- _Source records_:

* * *

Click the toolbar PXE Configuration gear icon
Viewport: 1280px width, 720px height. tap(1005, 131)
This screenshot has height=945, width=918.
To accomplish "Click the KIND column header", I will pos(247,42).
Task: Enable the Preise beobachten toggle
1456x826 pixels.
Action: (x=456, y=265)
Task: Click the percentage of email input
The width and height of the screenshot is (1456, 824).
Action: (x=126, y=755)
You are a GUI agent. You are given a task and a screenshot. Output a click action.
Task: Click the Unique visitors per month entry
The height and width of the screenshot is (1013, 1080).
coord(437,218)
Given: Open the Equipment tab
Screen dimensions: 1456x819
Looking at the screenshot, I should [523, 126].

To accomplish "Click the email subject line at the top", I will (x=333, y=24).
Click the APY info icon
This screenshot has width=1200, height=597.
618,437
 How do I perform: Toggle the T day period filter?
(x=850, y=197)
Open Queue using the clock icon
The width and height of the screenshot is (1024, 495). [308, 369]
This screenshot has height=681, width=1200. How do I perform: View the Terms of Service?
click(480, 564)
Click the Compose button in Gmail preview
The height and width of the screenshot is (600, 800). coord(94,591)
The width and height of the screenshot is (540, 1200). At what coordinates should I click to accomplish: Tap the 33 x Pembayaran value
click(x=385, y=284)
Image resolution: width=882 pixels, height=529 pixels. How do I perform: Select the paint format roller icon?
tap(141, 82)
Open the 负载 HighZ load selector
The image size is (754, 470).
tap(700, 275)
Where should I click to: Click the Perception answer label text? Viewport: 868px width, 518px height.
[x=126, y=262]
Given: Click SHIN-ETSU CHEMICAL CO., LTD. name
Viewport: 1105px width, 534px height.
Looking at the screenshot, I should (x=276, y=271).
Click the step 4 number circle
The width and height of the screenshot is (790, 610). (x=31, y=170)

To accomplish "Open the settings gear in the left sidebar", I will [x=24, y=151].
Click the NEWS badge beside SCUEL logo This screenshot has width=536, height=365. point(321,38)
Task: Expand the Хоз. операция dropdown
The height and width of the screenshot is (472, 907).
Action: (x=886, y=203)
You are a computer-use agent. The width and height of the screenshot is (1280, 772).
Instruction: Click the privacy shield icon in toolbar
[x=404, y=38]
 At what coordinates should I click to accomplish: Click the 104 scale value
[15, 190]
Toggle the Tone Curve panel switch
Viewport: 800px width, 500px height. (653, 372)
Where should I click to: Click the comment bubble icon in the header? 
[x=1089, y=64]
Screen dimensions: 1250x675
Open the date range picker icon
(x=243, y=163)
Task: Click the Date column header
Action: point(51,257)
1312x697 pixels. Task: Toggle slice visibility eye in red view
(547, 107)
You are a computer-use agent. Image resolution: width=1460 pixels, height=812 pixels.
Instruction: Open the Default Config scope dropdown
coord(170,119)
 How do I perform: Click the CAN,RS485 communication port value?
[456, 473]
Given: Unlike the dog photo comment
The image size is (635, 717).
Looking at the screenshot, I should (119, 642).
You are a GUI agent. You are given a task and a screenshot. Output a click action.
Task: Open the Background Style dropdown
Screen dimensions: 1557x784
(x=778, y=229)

* * *

- _Task to complete_: Set out the items above as a JSON list of strings, with one string per line and no blank lines.

- _Complete answer_:
[
  "Click the toolbar PXE Configuration gear icon",
  "Viewport: 1280px width, 720px height. tap(1005, 131)",
  "This screenshot has height=945, width=918.",
  "To accomplish \"Click the KIND column header\", I will pos(247,42).",
  "Task: Enable the Preise beobachten toggle",
  "1456x826 pixels.",
  "Action: (x=456, y=265)",
  "Task: Click the percentage of email input",
  "The width and height of the screenshot is (1456, 824).",
  "Action: (x=126, y=755)",
  "You are a GUI agent. You are given a task and a screenshot. Output a click action.",
  "Task: Click the Unique visitors per month entry",
  "The height and width of the screenshot is (1013, 1080).",
  "coord(437,218)",
  "Given: Open the Equipment tab",
  "Screen dimensions: 1456x819",
  "Looking at the screenshot, I should [523, 126].",
  "To accomplish \"Click the email subject line at the top\", I will (x=333, y=24).",
  "Click the APY info icon",
  "This screenshot has width=1200, height=597.",
  "618,437",
  " How do I perform: Toggle the T day period filter?",
  "(x=850, y=197)",
  "Open Queue using the clock icon",
  "The width and height of the screenshot is (1024, 495). [308, 369]",
  "This screenshot has height=681, width=1200. How do I perform: View the Terms of Service?",
  "click(480, 564)",
  "Click the Compose button in Gmail preview",
  "The height and width of the screenshot is (600, 800). coord(94,591)",
  "The width and height of the screenshot is (540, 1200). At what coordinates should I click to accomplish: Tap the 33 x Pembayaran value",
  "click(x=385, y=284)",
  "Image resolution: width=882 pixels, height=529 pixels. How do I perform: Select the paint format roller icon?",
  "tap(141, 82)",
  "Open the 负载 HighZ load selector",
  "The image size is (754, 470).",
  "tap(700, 275)",
  "Where should I click to: Click the Perception answer label text? Viewport: 868px width, 518px height.",
  "[x=126, y=262]",
  "Given: Click SHIN-ETSU CHEMICAL CO., LTD. name",
  "Viewport: 1105px width, 534px height.",
  "Looking at the screenshot, I should (x=276, y=271).",
  "Click the step 4 number circle",
  "The width and height of the screenshot is (790, 610). (x=31, y=170)",
  "To accomplish \"Open the settings gear in the left sidebar\", I will [x=24, y=151].",
  "Click the NEWS badge beside SCUEL logo This screenshot has width=536, height=365. point(321,38)",
  "Task: Expand the Хоз. операция dropdown",
  "The height and width of the screenshot is (472, 907).",
  "Action: (x=886, y=203)",
  "You are a computer-use agent. The width and height of the screenshot is (1280, 772).",
  "Instruction: Click the privacy shield icon in toolbar",
  "[x=404, y=38]",
  " At what coordinates should I click to accomplish: Click the 104 scale value",
  "[15, 190]",
  "Toggle the Tone Curve panel switch",
  "Viewport: 800px width, 500px height. (653, 372)",
  "Where should I click to: Click the comment bubble icon in the header? ",
  "[x=1089, y=64]",
  "Screen dimensions: 1250x675",
  "Open the date range picker icon",
  "(x=243, y=163)",
  "Task: Click the Date column header",
  "Action: point(51,257)",
  "1312x697 pixels. Task: Toggle slice visibility eye in red view",
  "(547, 107)",
  "You are a computer-use agent. Image resolution: width=1460 pixels, height=812 pixels.",
  "Instruction: Open the Default Config scope dropdown",
  "coord(170,119)",
  " How do I perform: Click the CAN,RS485 communication port value?",
  "[456, 473]",
  "Given: Unlike the dog photo comment",
  "The image size is (635, 717).",
  "Looking at the screenshot, I should (119, 642).",
  "You are a GUI agent. You are given a task and a screenshot. Output a click action.",
  "Task: Open the Background Style dropdown",
  "Screen dimensions: 1557x784",
  "(x=778, y=229)"
]